Written instruction - Reproduce every one of the following items word for word, without changing anything.

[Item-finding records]
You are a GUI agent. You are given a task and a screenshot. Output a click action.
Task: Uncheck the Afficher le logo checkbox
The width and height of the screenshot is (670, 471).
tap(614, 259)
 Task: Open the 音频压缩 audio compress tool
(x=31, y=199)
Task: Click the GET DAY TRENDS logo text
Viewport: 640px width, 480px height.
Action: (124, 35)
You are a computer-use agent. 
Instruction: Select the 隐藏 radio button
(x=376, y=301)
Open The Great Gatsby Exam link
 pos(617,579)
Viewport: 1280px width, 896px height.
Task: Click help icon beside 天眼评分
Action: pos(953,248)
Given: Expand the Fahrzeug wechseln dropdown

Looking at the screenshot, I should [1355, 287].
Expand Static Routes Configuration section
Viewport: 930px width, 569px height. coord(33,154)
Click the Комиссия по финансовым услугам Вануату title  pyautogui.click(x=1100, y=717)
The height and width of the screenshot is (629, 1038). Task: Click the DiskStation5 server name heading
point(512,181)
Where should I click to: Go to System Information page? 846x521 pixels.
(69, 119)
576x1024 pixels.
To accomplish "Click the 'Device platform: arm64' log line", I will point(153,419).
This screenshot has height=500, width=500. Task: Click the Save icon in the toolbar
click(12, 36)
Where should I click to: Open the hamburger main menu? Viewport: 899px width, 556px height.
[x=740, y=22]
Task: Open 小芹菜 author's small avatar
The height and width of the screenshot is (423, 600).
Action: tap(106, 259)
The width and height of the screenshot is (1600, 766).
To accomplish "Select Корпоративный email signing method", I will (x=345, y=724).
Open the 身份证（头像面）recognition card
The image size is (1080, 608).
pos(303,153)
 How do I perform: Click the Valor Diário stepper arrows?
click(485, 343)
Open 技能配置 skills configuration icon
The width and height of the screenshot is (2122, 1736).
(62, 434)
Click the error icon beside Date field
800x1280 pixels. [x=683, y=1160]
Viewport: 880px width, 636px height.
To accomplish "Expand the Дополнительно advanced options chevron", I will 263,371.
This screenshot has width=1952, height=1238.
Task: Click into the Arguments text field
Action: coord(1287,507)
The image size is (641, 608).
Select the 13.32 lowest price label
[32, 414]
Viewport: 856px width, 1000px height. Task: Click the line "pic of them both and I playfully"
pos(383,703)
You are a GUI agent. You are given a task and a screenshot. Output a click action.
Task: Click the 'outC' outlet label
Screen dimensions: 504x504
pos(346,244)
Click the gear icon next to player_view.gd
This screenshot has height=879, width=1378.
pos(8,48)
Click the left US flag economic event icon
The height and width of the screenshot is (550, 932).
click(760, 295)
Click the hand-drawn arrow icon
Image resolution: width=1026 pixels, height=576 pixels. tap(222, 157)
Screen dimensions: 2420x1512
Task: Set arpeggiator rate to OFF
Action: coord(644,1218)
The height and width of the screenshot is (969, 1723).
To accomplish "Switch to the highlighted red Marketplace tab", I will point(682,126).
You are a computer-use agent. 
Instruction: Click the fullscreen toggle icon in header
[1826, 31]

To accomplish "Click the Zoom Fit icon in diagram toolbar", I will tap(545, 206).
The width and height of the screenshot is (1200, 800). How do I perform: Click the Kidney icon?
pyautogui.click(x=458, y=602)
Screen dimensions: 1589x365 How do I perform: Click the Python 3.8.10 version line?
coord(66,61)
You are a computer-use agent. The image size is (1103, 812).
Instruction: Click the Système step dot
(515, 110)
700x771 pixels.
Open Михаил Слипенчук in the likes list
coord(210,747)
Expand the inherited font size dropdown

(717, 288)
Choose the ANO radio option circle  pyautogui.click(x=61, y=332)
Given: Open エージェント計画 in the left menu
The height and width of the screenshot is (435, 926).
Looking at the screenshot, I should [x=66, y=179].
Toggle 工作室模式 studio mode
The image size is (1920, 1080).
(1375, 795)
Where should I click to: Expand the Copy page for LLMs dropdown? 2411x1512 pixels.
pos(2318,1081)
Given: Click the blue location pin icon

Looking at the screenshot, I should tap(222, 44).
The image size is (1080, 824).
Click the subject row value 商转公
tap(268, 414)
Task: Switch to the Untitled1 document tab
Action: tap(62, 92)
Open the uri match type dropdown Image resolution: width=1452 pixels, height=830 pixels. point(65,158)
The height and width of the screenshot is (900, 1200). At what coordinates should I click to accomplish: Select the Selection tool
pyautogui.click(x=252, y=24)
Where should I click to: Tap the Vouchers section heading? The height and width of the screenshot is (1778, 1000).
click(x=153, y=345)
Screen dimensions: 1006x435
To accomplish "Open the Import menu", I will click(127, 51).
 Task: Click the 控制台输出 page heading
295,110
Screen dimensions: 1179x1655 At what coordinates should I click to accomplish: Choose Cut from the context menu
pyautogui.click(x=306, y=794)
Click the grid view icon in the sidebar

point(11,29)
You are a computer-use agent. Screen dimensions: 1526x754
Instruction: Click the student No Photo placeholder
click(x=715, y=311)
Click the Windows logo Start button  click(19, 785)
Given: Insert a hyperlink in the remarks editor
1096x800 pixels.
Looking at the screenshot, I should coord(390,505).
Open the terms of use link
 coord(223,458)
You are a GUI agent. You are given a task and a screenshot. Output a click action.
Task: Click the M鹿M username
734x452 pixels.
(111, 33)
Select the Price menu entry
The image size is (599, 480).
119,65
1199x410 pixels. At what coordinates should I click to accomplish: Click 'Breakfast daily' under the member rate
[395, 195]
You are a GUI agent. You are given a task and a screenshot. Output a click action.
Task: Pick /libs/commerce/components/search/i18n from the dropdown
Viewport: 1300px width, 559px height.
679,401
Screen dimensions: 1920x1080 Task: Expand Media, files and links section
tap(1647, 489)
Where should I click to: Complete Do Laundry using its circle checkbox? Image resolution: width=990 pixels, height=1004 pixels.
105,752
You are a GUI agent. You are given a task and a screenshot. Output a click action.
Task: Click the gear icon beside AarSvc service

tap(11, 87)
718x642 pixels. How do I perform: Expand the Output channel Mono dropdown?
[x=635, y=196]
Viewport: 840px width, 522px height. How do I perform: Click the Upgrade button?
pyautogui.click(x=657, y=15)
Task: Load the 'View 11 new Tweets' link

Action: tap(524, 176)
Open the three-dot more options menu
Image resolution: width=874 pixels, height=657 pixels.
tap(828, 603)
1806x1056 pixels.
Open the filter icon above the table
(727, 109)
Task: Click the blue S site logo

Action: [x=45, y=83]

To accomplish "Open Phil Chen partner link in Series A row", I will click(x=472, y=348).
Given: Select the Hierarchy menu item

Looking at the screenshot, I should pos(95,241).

Exercise answer -
You are a GUI agent. You are given a task and a screenshot. Output a click action.
Task: Uncheck the Afficher le logo checkbox
The width and height of the screenshot is (670, 471).
tap(614, 259)
 Task: Open the 音频压缩 audio compress tool
(x=31, y=199)
Task: Click the GET DAY TRENDS logo text
Viewport: 640px width, 480px height.
Action: (124, 35)
You are a computer-use agent. 
Instruction: Select the 隐藏 radio button
(x=376, y=301)
Open The Great Gatsby Exam link
 pos(617,579)
Viewport: 1280px width, 896px height.
Task: Click help icon beside 天眼评分
Action: pos(953,248)
Given: Expand the Fahrzeug wechseln dropdown

Looking at the screenshot, I should [1355, 287].
Expand Static Routes Configuration section
Viewport: 930px width, 569px height. coord(33,154)
Click the Комиссия по финансовым услугам Вануату title  pyautogui.click(x=1100, y=717)
The height and width of the screenshot is (629, 1038). Task: Click the DiskStation5 server name heading
point(512,181)
Where should I click to: Go to System Information page? 846x521 pixels.
(69, 119)
576x1024 pixels.
To accomplish "Click the 'Device platform: arm64' log line", I will point(153,419).
This screenshot has height=500, width=500. Task: Click the Save icon in the toolbar
click(12, 36)
Where should I click to: Open the hamburger main menu? Viewport: 899px width, 556px height.
[x=740, y=22]
Task: Open 小芹菜 author's small avatar
The height and width of the screenshot is (423, 600).
Action: tap(106, 259)
The width and height of the screenshot is (1600, 766).
To accomplish "Select Корпоративный email signing method", I will (x=345, y=724).
Open the 身份证（头像面）recognition card
The image size is (1080, 608).
pos(303,153)
 How do I perform: Click the Valor Diário stepper arrows?
click(485, 343)
Open 技能配置 skills configuration icon
The width and height of the screenshot is (2122, 1736).
(62, 434)
Click the error icon beside Date field
800x1280 pixels. [x=683, y=1160]
Viewport: 880px width, 636px height.
To accomplish "Expand the Дополнительно advanced options chevron", I will 263,371.
This screenshot has width=1952, height=1238.
Task: Click into the Arguments text field
Action: coord(1287,507)
The image size is (641, 608).
Select the 13.32 lowest price label
[32, 414]
Viewport: 856px width, 1000px height. Task: Click the line "pic of them both and I playfully"
pos(383,703)
You are a GUI agent. You are given a task and a screenshot. Output a click action.
Task: Click the 'outC' outlet label
Screen dimensions: 504x504
pos(346,244)
Click the gear icon next to player_view.gd
This screenshot has height=879, width=1378.
pos(8,48)
Click the left US flag economic event icon
The height and width of the screenshot is (550, 932).
click(760, 295)
Click the hand-drawn arrow icon
Image resolution: width=1026 pixels, height=576 pixels. tap(222, 157)
Screen dimensions: 2420x1512
Task: Set arpeggiator rate to OFF
Action: coord(644,1218)
The height and width of the screenshot is (969, 1723).
To accomplish "Switch to the highlighted red Marketplace tab", I will point(682,126).
You are a computer-use agent. 
Instruction: Click the fullscreen toggle icon in header
[1826, 31]

To accomplish "Click the Zoom Fit icon in diagram toolbar", I will tap(545, 206).
The width and height of the screenshot is (1200, 800). How do I perform: Click the Kidney icon?
pyautogui.click(x=458, y=602)
Screen dimensions: 1589x365 How do I perform: Click the Python 3.8.10 version line?
coord(66,61)
You are a computer-use agent. The image size is (1103, 812).
Instruction: Click the Système step dot
(515, 110)
700x771 pixels.
Open Михаил Слипенчук in the likes list
coord(210,747)
Expand the inherited font size dropdown

(717, 288)
Choose the ANO radio option circle  pyautogui.click(x=61, y=332)
Given: Open エージェント計画 in the left menu
The height and width of the screenshot is (435, 926).
Looking at the screenshot, I should [x=66, y=179].
Toggle 工作室模式 studio mode
The image size is (1920, 1080).
(1375, 795)
Where should I click to: Expand the Copy page for LLMs dropdown? 2411x1512 pixels.
pos(2318,1081)
Given: Click the blue location pin icon

Looking at the screenshot, I should tap(222, 44).
The image size is (1080, 824).
Click the subject row value 商转公
tap(268, 414)
Task: Switch to the Untitled1 document tab
Action: tap(62, 92)
Open the uri match type dropdown Image resolution: width=1452 pixels, height=830 pixels. point(65,158)
The height and width of the screenshot is (900, 1200). At what coordinates should I click to accomplish: Select the Selection tool
pyautogui.click(x=252, y=24)
Where should I click to: Tap the Vouchers section heading? The height and width of the screenshot is (1778, 1000).
click(x=153, y=345)
Screen dimensions: 1006x435
To accomplish "Open the Import menu", I will click(127, 51).
 Task: Click the 控制台输出 page heading
295,110
Screen dimensions: 1179x1655 At what coordinates should I click to accomplish: Choose Cut from the context menu
pyautogui.click(x=306, y=794)
Click the grid view icon in the sidebar

point(11,29)
You are a computer-use agent. Screen dimensions: 1526x754
Instruction: Click the student No Photo placeholder
click(x=715, y=311)
Click the Windows logo Start button  click(19, 785)
Given: Insert a hyperlink in the remarks editor
1096x800 pixels.
Looking at the screenshot, I should coord(390,505).
Open the terms of use link
 coord(223,458)
You are a GUI agent. You are given a task and a screenshot. Output a click action.
Task: Click the M鹿M username
734x452 pixels.
(111, 33)
Select the Price menu entry
The image size is (599, 480).
119,65
1199x410 pixels. At what coordinates should I click to accomplish: Click 'Breakfast daily' under the member rate
[395, 195]
You are a GUI agent. You are given a task and a screenshot. Output a click action.
Task: Pick /libs/commerce/components/search/i18n from the dropdown
Viewport: 1300px width, 559px height.
679,401
Screen dimensions: 1920x1080 Task: Expand Media, files and links section
tap(1647, 489)
Where should I click to: Complete Do Laundry using its circle checkbox? Image resolution: width=990 pixels, height=1004 pixels.
105,752
You are a GUI agent. You are given a task and a screenshot. Output a click action.
Task: Click the gear icon beside AarSvc service

tap(11, 87)
718x642 pixels. How do I perform: Expand the Output channel Mono dropdown?
[x=635, y=196]
Viewport: 840px width, 522px height. How do I perform: Click the Upgrade button?
pyautogui.click(x=657, y=15)
Task: Load the 'View 11 new Tweets' link

Action: tap(524, 176)
Open the three-dot more options menu
Image resolution: width=874 pixels, height=657 pixels.
tap(828, 603)
1806x1056 pixels.
Open the filter icon above the table
(727, 109)
Task: Click the blue S site logo

Action: [x=45, y=83]

To accomplish "Open Phil Chen partner link in Series A row", I will click(x=472, y=348).
Given: Select the Hierarchy menu item

Looking at the screenshot, I should pos(95,241).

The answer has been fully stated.